Она была до того осторожна, что чуть не проморгала Джаспера Гибонса. Из прошлого дошли до нас рассказы о писателях, становившихся знаменитыми за одну ночь, но в наш более осмотрительный век о подобном не слышно. Критики хотят выяснить, куда он гнет, а публику надували слишком часто, чтобы она пошла на неразумный риск. Но Джаспер Гибонс вправду достиг славы одним прыжком. Теперь он совершенно позабыт, критики, восхвалявшие его, охотно проглотили бы свои тирады, не будь те аккуратно сохранены в подшивках бесчисленных газет; и не поверишь, что первый томик его стихов всех привел в исступленный восторг. Рецензиям на Гибонса крупнейшие газеты уделили места не меньше, чем боксерскому матчу; самые влиятельные критики состязались в изыскании похвальных эпитетов. Его уподобляли Мильтону (за певучесть белого стиха), Китсу (за богатство чувственного восприятия) и Шелли (за раскованность фантазии), побивая им опостылевших идолов и от его имени звучно пиная в тощие ягодицы лорда Теннисона и огрев пару раз по лысой макушке Роберта Броунинга. Публика рухнула, как стены Иерихона. Раскупались тираж за тиражом, и хорошенький томик Джаспера Гибонса можно было найти в будуаре графини в Мэйфере, в гостиной викария любого провинциального прихода, в домах многих честных, но культурных торговцев Глазго, Абердина и Белфаста. Когда стало известно, что королева приняла специально для нее переплетенный экземпляр его книги из рук верноподданного издателя и, в свою очередь, дала ему (издателю, а не поэту) экземпляр "Листков из Шотландского дневника", национальному энтузиазму не было границ.

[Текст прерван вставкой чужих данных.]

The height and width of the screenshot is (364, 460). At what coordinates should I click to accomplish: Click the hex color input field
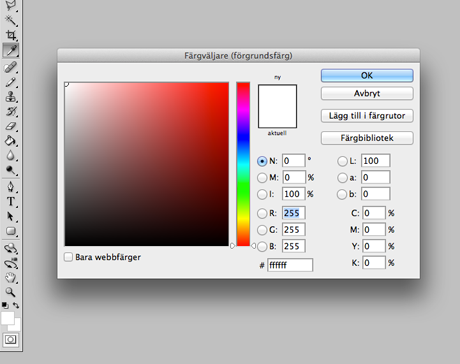(x=290, y=265)
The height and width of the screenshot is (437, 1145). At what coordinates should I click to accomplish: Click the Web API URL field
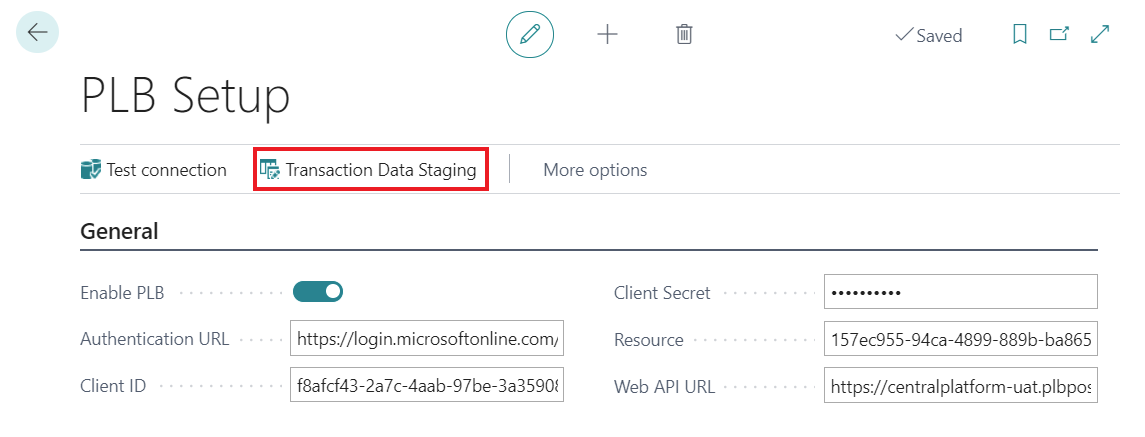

И все это произошло в мгновение ока. Семь греческих городов оспаривали честь зваться родиной Гомера, и хоть место рождения Джаспера Гибонса (Уолсол) было хорошо известно, дважды семь критиков приписывали себе честь открытия этого имени; выдающиеся знатоки литературы, десятки лет превозносившие в еженедельниках труды друг друга, со всей яростью спорили на эту тему и перестали здороваться в Атенеуме. Высший свет тоже не преминул выразить свое признание. Джаспера Гибонса приглашали на ленч и на чай вдовствующие герцогини, жены министров и вдовы епископов. Говорят, Гаррисон Эйнсворт - первый английский литератор, которого принял как равного английский высший свет (и я порой удивляюсь, отчего же какой-нибудь предприимчивый издатель не догадался выпустить по этому случаю полное собрание сочинений Эйнсворта); но точно, что Джаспер Гибонс - первый поэт, чье имя стали вписывать в приглашения на домашние приемы и считать его приманкой не менее соблазнительной, чем оперный певец или чревовещатель…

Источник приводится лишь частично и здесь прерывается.